[Source document]
New York Times features IRI Cuba Poll
MEXICO CITY — A rare study conducted surreptitiously in Cuba found that more than half of those interviewed considered their economic woes to be their chief concern while less than 10 percent listed lack of political freedom as the main problem facing the country.
“Almost every poll you ever see, even those in the U.S., goes to bread-and-butter issues,” said Alex Sutton, director of Latin American and Caribbean programs at the International Republican Institute, which conducted the study. “Everybody everywhere is interested in their purchasing power.”
The institute is a nonprofit democracy-building group affiliated with the Republican Party that strongly opposes Cuba’s Communist government.
The results showed deep anxiety about the state of the country, with 35 percent of respondents saying things were “so-so” and 47 percent saying they were going “badly” or “very badly.” As for the government’s ability to turn things around, Cubans were skeptical, with 70 percent of those interviewed saying they did not believe that the authorities would resolve the country’s biggest problem in the next few years.
The study, to be released on Thursday, was conducted from March 14 to April 12, after Raúl Castro officially took over the presidency.
Since taking office, Raúl Castro has rolled out a variety of changes, lifting longstanding restrictions on the sale of cellphones and consumer items, access to tourist hotels and renting cars, among other things. The survey did not specifically ask Cubans about those changes.
Conducting surveys in Cuba is difficult and the institute did not seek the required permission from the authorities.
For the study, Latin American interviewers talked to 587 Cuban adults face to face across all of Cuba’s provinces. A telephone survey was not considered because large segments of the population do not have phones.

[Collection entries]

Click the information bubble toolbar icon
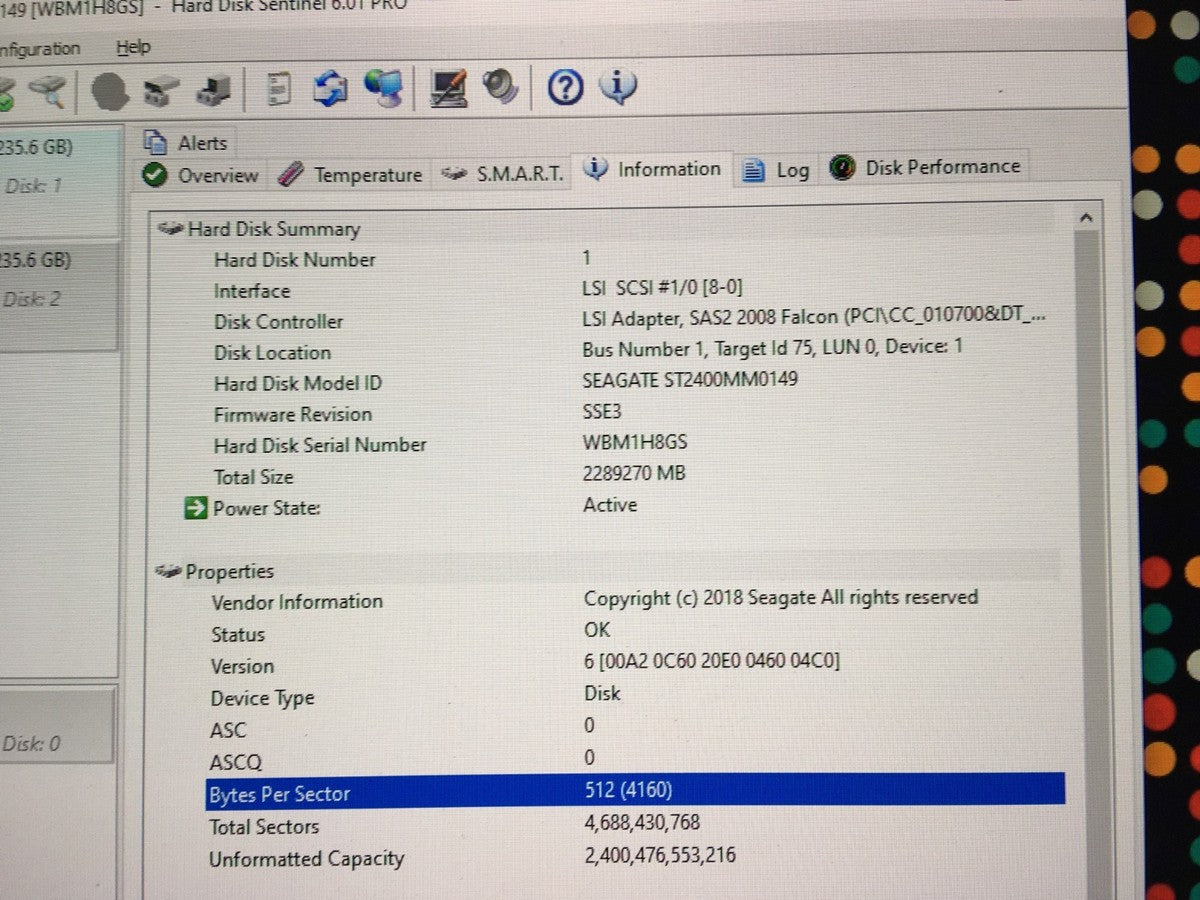This screenshot has width=1200, height=900. point(618,88)
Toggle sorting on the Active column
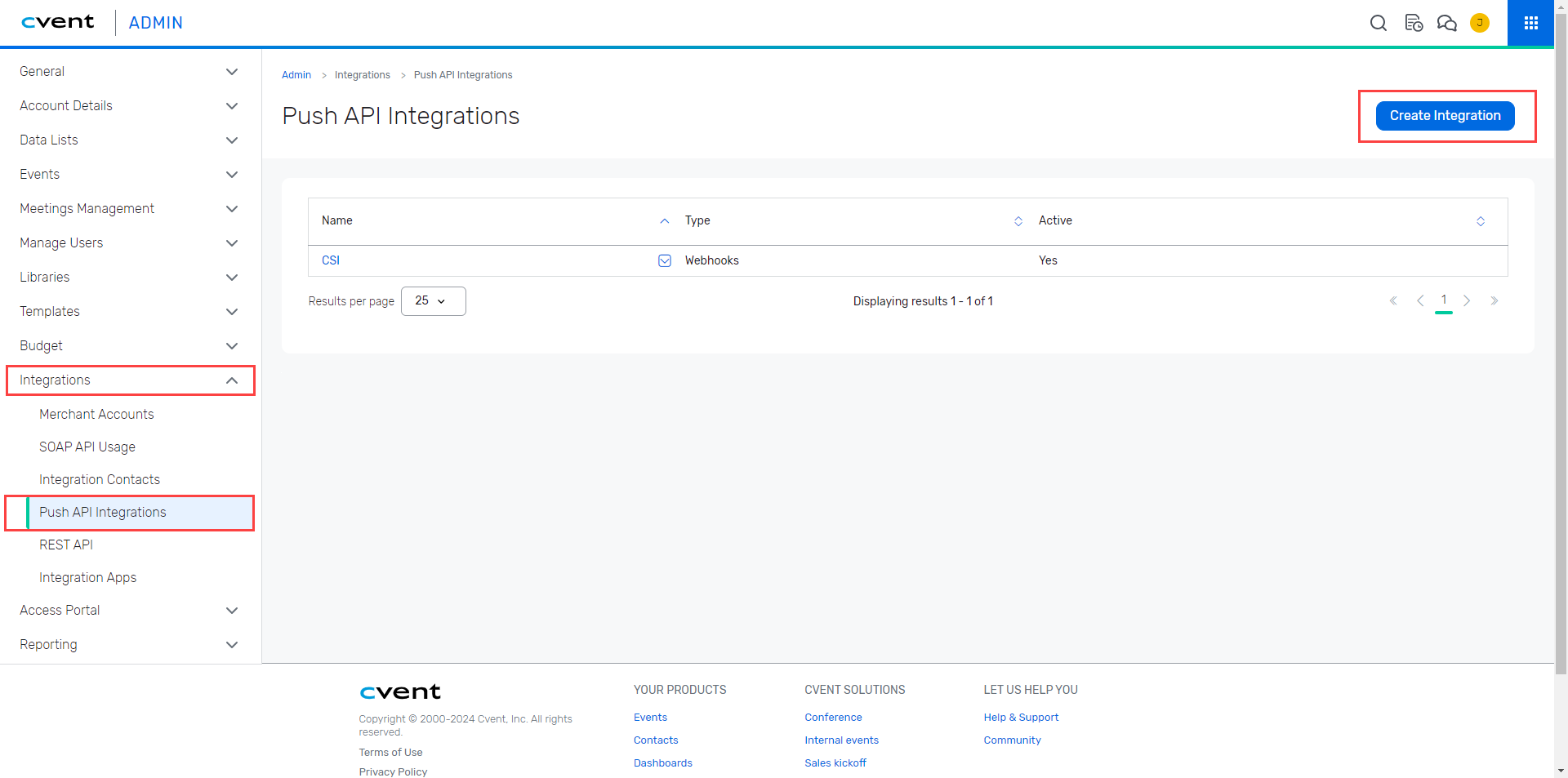This screenshot has width=1568, height=778. pos(1480,221)
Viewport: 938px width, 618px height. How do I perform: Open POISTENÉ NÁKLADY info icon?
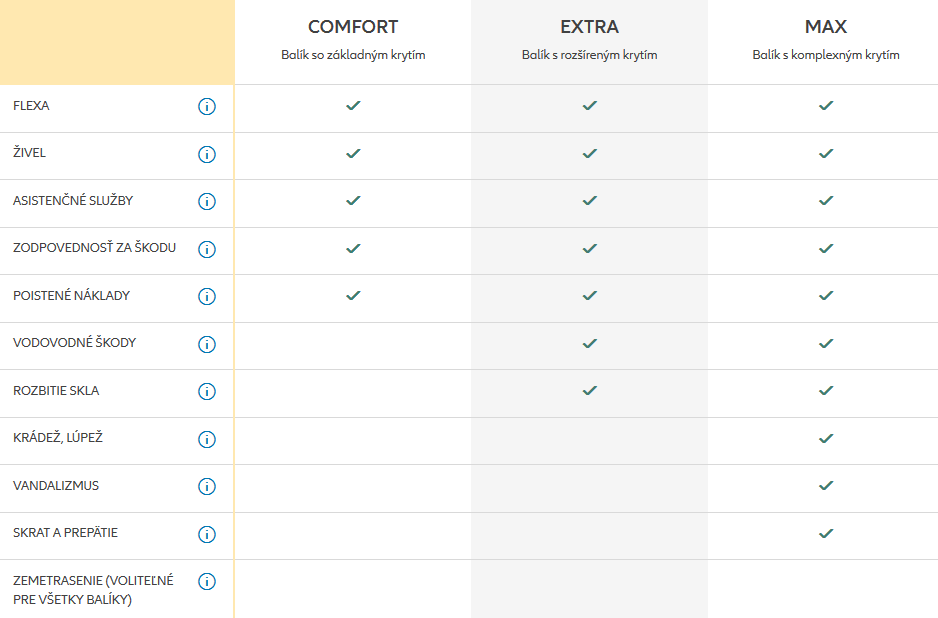[x=207, y=296]
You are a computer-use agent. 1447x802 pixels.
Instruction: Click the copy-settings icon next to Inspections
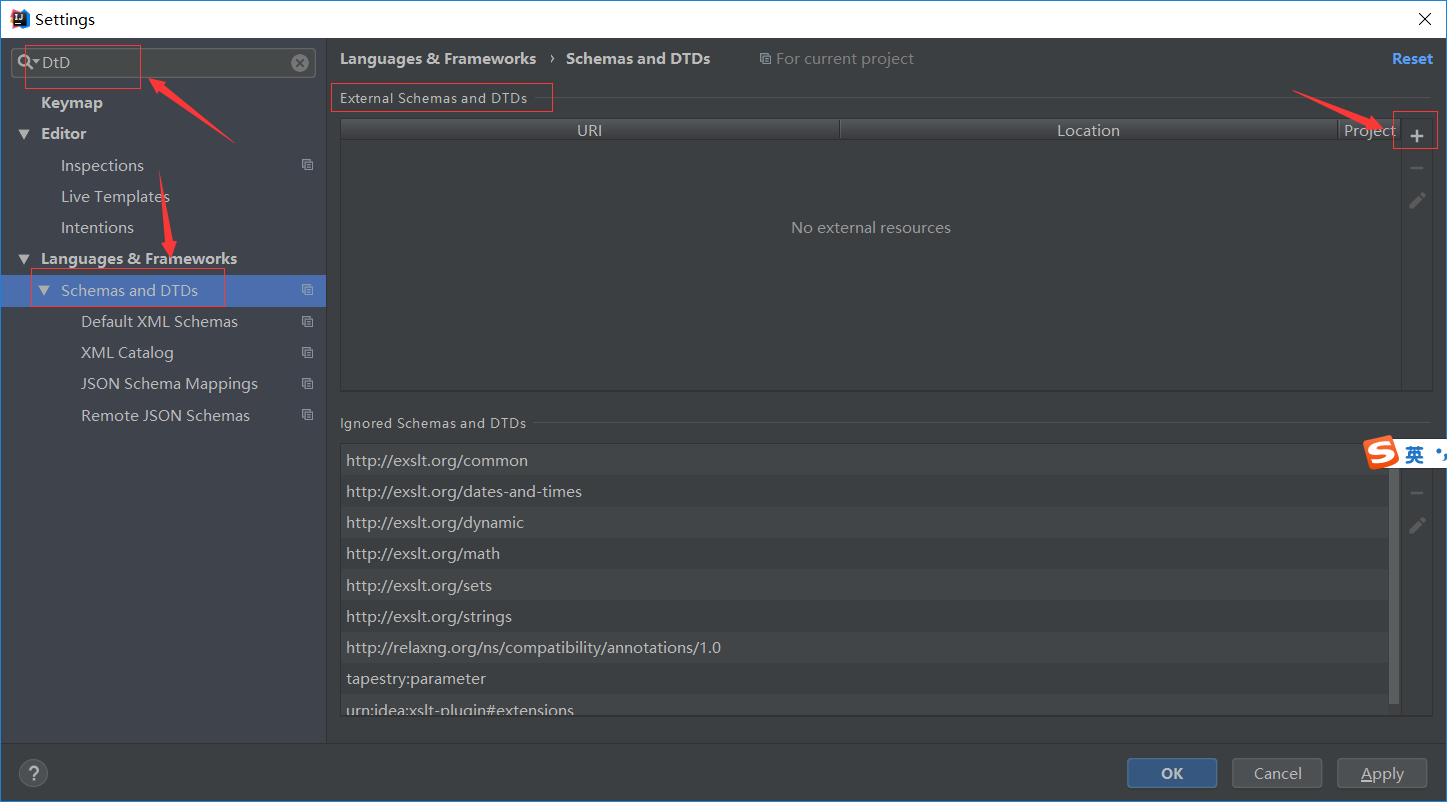pos(307,164)

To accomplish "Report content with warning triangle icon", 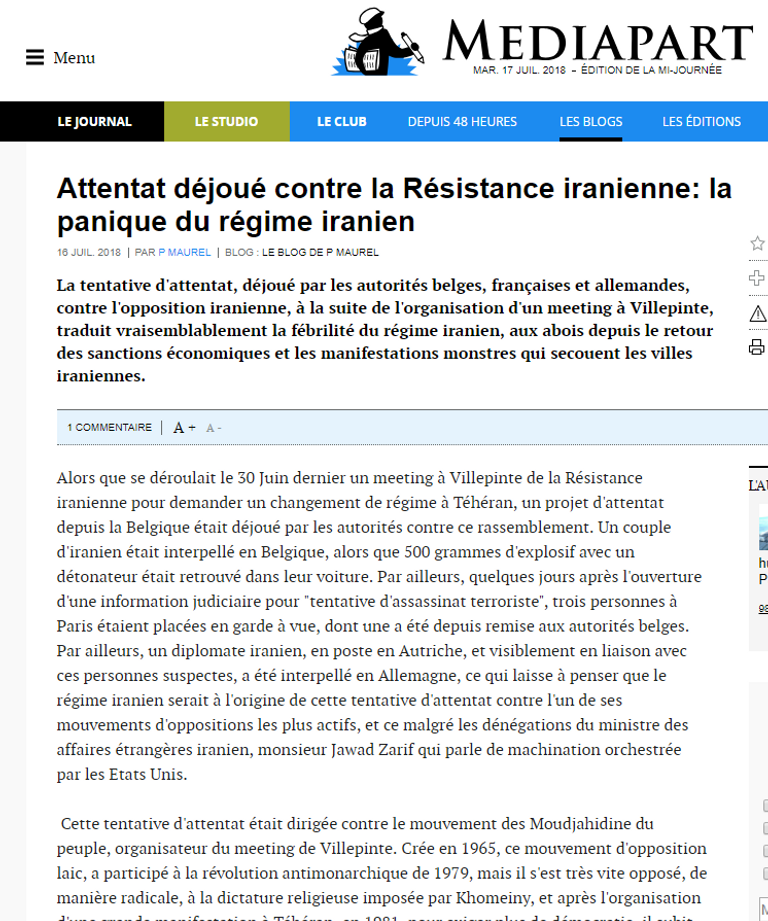I will pyautogui.click(x=757, y=313).
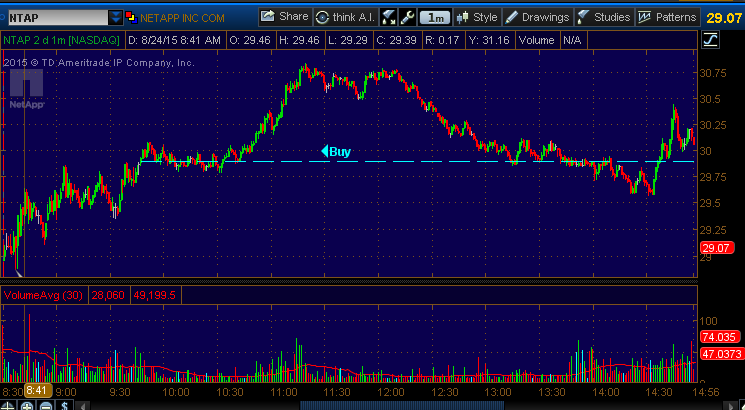Click the Share button in toolbar
This screenshot has width=745, height=410.
284,17
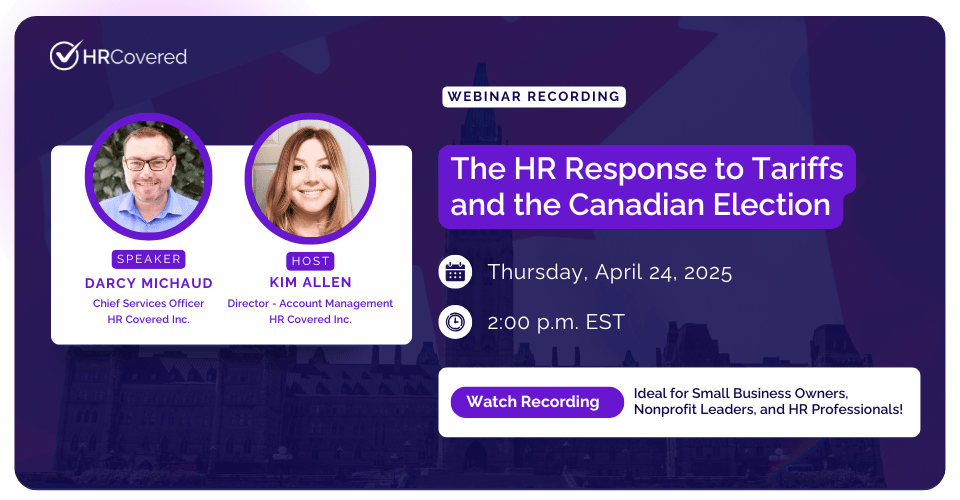Select the HOST label badge

pos(309,259)
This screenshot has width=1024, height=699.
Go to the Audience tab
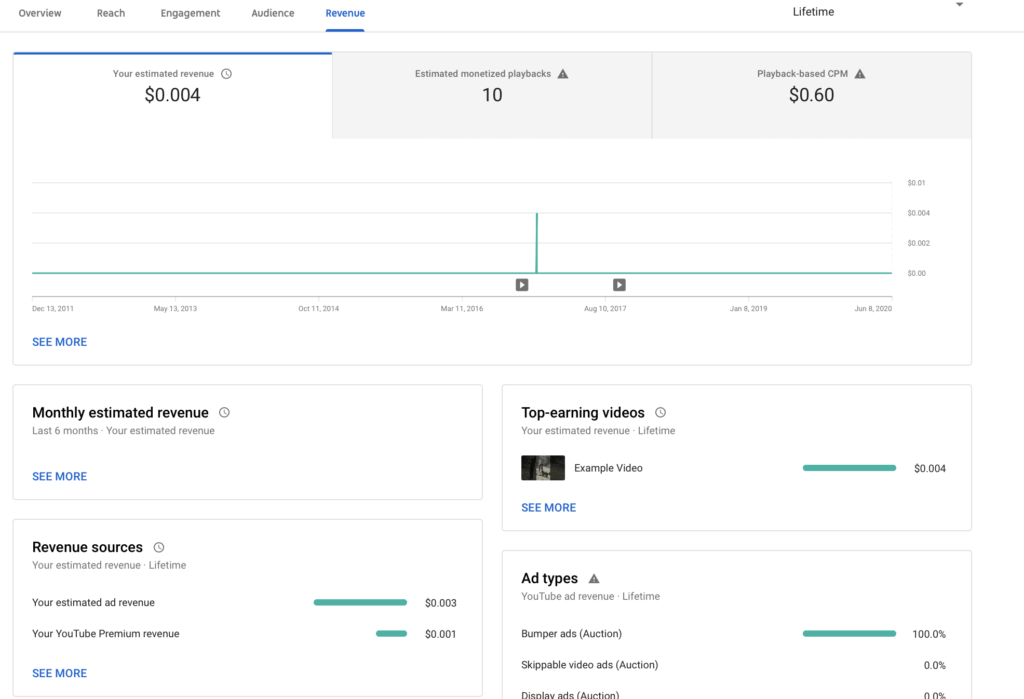(x=273, y=13)
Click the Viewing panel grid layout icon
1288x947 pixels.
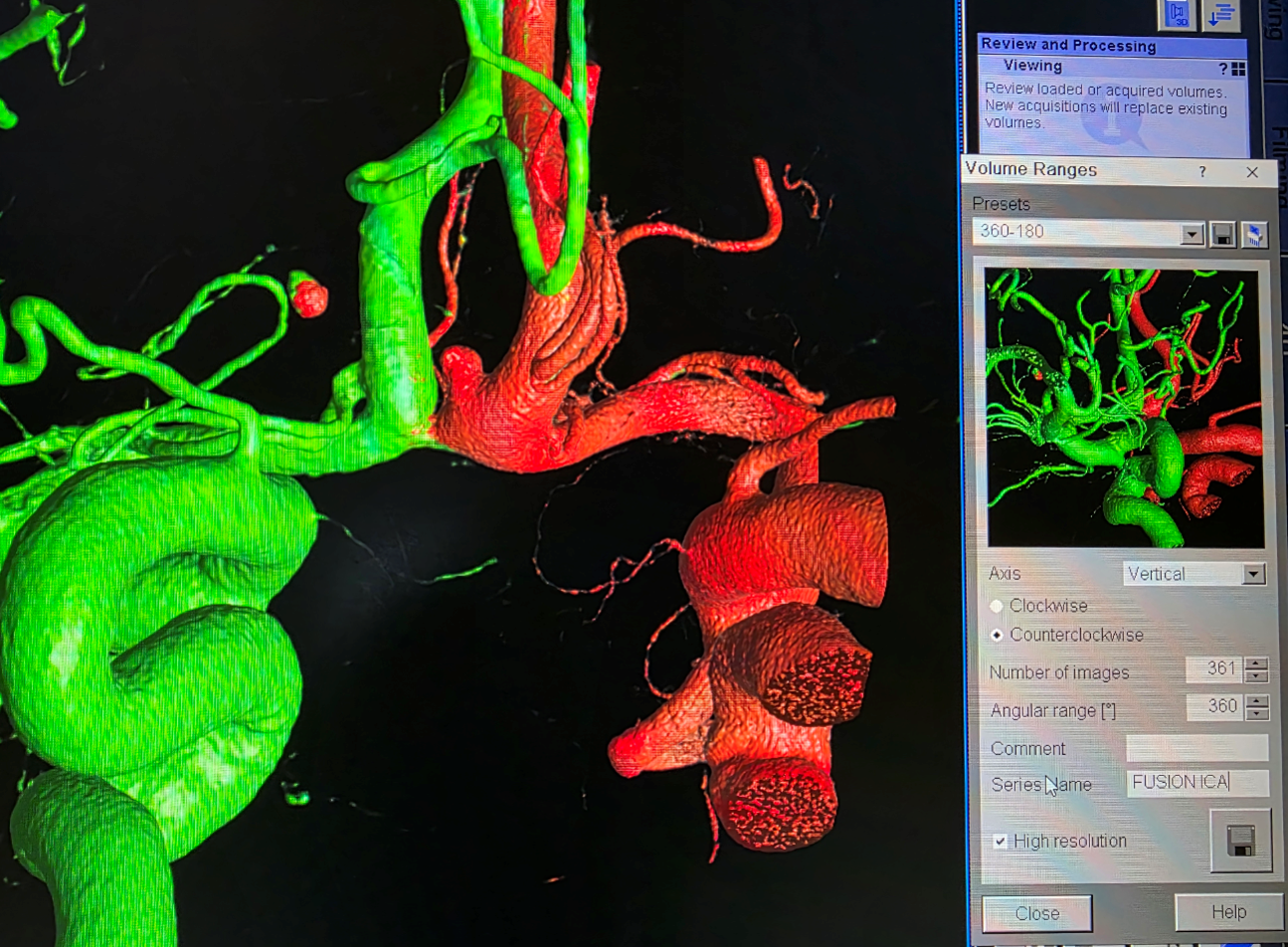tap(1238, 69)
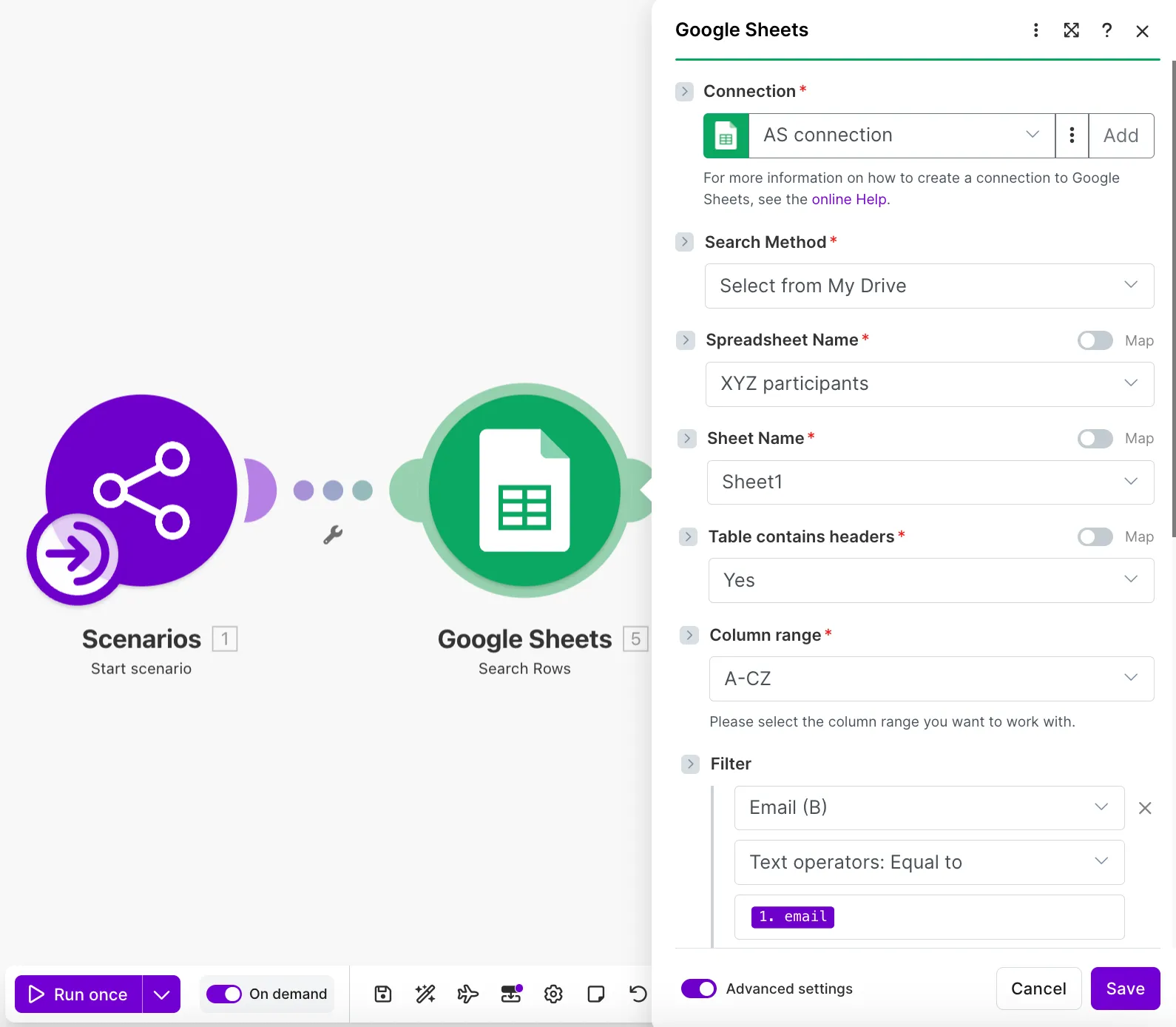Viewport: 1176px width, 1027px height.
Task: Disable the Advanced settings toggle
Action: 699,989
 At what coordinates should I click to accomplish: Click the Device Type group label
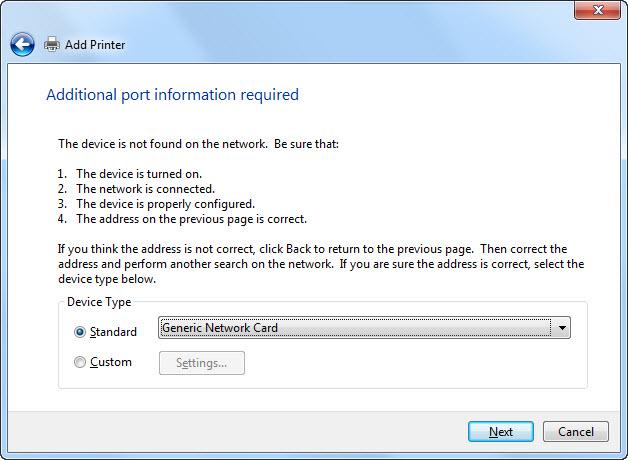(x=99, y=301)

[Work task A]
Copy the passage of the Cuba poll article from "The results showed" up to and including "next few years.".
[Work task B]
Carry the article on the IRI Cuba poll forward from its last sentence.
These records were taken from a separate source.

[Exercise answer A]
The results showed deep anxiety about the state of the country, with 35 percent of respondents saying things were “so-so” and 47 percent saying they were going “badly” or “very badly.” As for the government’s ability to turn things around, Cubans were skeptical, with 70 percent of those interviewed saying they did not believe that the authorities would resolve the country’s biggest problem in the next few years.

[Exercise answer B]
In 2006, the Gallup Organization conducted a survey in Havana and Santiago that found that more Cubans approved of Fidel Castro’s leadership than disapproved of it. The previous Gallup poll, in 1994, found that Cubans considered the revolution that brought Mr. Castro to power more of a success than a failure. Most Cubans in that survey also attributed their economic woes to the American trade embargo.
The International Republican Institute conducted its first Cuban study in October and plans regular interviews with a cross section of Cubans.
The study to be published Thursday found that young people were much more critical of Raúl Castro’s government than their parents and grandparents were. Nearly 70 percent of Cubans 18 to 29 said that if given a chance they would support a democratic system with multiparty elections, freedom of speech and freedom of expression. Among those 60 or older, support for such a change dropped to 44 percent.
Cubans of all ages supported an economic overhaul. More than 80 percent said they backed a market economic system that included the right to own property and run businesses.
Cuba’s problems were ranked this way: low salaries and high cost of living, double currency standard, lack of political freedoms, embargo and isolation, food scarcity, lack of medicines, poor transportation infrastructure and lack of housing or dilapidated conditions.
Given an opportunity to rate Raúl Castro from zero to 10, with zero being “very bad” and 10 being “very good,” the average of the Cubans’ responses was 5.55.